These
are small files written in Microsoft Excel 97, PowerPoint, and Word. They
demonstrate various common concepts of statistics or help you to perform
certain kinds of calculations. You can copy any of these by
clicking your mouse on the appropriate item below. You will then get a
chance to save the compressed file(s) and to specify where on your computer
hard drive to save it. Be sure to put them some place that you can find
them later!
Sample size estimation is a common
problem when designing a study. The pages in this file will help you with
studies involving comparison of counts, means, or proportions. It is
important to have an idea about what constitutes a clinically important
difference in outcomes. For example, if the main outcome variable of your
study is systolic blood pressure, is it important to doctors/journal readers to
be able to detect an improvement of 1, 2, 5, 10, or 20 Torr? It is also important to have some idea about
the variability you are likely to observe in the data you will eventually
collect. This most often is obtained from previous studies like
yours. For our blood pressure example,
you should search and obtain several 3-5 papers like this one that has means
and standard deviations of systolic blood pressure in the results section [Pesola GR, Pesola HR, Nelson MJ,
Westfal RE (January 2001). "The
normal difference in bilateral indirect blood pressure recordings in
normotensive individuals". American Journal of Emergency
Medicine 19 (1): 43–5.] Statistical
consultation should always be obtained about this before you begin collecting
data.
Frequency distributions are one of the most
important tools used in the analysis of experimental data. Many statistical
tests are carried out by choosing a frequency distribution that closely matches
the distribution of your observations. The mathematical properties of the
matched frequency distribution are then used to calculate the probability of
observing data like yours just by chance. Frequency distributions are also used
to estimate confidence intervals. Choosing the most appropriate distribution to
use to represent your data often involves getting expert help from an experienced
statistician.
The frequency distributions most commonly used in
biostatistics include Student’s t, normal, the chi-square, binomial, gamma, and
the F distributions. Many others are available to model certain types of
observations. When a frequency distribution is scaled so that the total area
under its curve equals one, it is called a "probability density
function." These curves are mathematically complicated and their values
are usually obtained from a table or calculated with a computer.
Each distribution has one or more parameters that
are use to set its center, shape, degree of asymmetry, and other properties.
For example, the parameters of the standard normal distribution are the mean
and the standard deviation.

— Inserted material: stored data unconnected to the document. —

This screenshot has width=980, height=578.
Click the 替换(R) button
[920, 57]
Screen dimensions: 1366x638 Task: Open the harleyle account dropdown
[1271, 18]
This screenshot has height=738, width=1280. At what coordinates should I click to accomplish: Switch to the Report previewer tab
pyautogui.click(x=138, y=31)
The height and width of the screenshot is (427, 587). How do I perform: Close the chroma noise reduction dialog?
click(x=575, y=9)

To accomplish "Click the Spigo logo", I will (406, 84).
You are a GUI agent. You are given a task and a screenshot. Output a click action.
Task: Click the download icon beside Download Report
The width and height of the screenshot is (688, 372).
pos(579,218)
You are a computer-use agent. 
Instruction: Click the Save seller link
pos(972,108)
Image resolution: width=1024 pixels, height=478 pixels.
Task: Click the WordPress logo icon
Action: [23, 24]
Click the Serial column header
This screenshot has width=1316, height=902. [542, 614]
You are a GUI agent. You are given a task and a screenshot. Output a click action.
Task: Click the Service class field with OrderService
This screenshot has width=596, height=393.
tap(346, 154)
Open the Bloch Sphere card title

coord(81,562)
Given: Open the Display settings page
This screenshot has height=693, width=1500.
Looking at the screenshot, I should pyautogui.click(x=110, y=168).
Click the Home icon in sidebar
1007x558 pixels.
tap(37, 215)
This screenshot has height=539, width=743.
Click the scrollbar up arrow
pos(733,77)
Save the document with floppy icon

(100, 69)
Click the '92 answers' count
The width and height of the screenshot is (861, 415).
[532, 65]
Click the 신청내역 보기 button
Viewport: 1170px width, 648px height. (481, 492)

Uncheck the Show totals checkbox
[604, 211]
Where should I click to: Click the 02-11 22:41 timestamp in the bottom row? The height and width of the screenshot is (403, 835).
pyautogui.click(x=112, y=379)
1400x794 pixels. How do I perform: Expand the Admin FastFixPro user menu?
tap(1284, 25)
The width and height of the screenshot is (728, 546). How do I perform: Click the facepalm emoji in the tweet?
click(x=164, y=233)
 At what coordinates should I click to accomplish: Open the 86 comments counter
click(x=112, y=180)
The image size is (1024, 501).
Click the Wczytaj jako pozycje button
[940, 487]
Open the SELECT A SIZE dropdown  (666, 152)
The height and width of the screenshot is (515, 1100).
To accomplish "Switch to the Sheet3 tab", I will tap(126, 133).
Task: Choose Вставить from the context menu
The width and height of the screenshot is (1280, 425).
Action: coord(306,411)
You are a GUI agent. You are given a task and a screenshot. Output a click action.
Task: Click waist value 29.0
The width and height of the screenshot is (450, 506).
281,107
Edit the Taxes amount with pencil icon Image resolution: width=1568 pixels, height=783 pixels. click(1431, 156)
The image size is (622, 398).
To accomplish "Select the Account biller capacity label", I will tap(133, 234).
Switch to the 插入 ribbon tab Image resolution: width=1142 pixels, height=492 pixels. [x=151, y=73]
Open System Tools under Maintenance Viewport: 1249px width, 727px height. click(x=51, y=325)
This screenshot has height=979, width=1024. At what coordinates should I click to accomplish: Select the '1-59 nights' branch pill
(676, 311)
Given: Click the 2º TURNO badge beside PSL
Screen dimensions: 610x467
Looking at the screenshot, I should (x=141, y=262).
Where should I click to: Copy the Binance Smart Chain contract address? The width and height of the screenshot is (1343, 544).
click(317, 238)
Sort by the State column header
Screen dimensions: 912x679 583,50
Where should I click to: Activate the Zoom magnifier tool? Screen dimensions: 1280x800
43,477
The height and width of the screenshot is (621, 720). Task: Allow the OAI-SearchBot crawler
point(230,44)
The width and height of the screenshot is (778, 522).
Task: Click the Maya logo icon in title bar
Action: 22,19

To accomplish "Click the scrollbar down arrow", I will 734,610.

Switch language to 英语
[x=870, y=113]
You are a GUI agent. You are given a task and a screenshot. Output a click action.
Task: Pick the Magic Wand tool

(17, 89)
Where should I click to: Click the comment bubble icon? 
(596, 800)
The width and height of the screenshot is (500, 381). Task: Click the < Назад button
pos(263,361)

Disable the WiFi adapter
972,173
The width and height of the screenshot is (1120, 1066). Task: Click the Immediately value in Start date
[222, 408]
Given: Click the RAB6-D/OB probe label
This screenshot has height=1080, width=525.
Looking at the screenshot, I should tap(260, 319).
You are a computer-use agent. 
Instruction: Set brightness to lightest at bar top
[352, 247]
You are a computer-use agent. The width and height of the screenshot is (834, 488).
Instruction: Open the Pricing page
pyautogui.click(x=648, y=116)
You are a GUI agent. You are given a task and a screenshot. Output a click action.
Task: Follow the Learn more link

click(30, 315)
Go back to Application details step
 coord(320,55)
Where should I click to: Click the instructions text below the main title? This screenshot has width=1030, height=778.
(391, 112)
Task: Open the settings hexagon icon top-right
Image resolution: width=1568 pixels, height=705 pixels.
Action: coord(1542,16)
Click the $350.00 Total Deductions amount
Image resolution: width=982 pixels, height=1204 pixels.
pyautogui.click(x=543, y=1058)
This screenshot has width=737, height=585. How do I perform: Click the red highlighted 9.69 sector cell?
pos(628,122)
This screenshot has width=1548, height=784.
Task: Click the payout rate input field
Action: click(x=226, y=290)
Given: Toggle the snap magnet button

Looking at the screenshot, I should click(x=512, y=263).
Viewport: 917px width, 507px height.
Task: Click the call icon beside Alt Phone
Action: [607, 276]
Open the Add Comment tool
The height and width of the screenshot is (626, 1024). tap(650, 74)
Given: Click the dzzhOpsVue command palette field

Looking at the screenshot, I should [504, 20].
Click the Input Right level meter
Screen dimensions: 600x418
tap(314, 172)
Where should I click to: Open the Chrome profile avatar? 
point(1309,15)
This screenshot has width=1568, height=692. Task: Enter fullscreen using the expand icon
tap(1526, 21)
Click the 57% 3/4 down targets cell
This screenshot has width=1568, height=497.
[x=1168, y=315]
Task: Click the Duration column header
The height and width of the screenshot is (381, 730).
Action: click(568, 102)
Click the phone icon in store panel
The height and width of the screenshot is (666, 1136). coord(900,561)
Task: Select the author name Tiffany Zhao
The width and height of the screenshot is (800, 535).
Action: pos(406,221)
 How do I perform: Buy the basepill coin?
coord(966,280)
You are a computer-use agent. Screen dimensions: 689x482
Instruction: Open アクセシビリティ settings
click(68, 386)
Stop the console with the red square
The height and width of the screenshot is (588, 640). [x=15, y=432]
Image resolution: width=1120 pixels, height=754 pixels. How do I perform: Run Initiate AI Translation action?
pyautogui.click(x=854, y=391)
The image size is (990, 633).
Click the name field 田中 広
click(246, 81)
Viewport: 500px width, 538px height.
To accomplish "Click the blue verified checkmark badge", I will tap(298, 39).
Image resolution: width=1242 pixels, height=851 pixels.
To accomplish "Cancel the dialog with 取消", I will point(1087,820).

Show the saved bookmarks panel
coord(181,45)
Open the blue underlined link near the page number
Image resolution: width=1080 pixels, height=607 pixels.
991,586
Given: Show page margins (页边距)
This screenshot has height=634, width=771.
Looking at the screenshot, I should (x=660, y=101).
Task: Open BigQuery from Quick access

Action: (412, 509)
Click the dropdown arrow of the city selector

These two parameters uniquely specify its center
and shape.
This spreadsheet demonstrates several commonly
used distributions that are used in biostatistics. The parameters are
adjustable with ‘scrollbars’, and the graphs of the distributions are drawn so
that you can get an idea about the effect of different combinations of
parameters. You can also use the spreadsheet in place of a table of the
distribution. The values generated are accurate to about 10 decimal
places.
Statistical Frequency Distributions
Confidence intervals and hypothesis tests are
ways of describing your uncertainty about your findings. Understanding
the standard error of the mean and the central limit theorem will help you
better understand these concepts.
Comparing the means or proportions from more than
two groups means that there are more than one possible two-way comparisons. As the number of groups increases, the
number of possible two-way comparisons increases rapidly. Adjustments in
your statistical procedures should take this fact into account to avoid
underestimation of your experiment-wise Type II error rate. Statistical
consultation should always be obtained to avoid making this type of mistake in
the statistical interpretation of your data.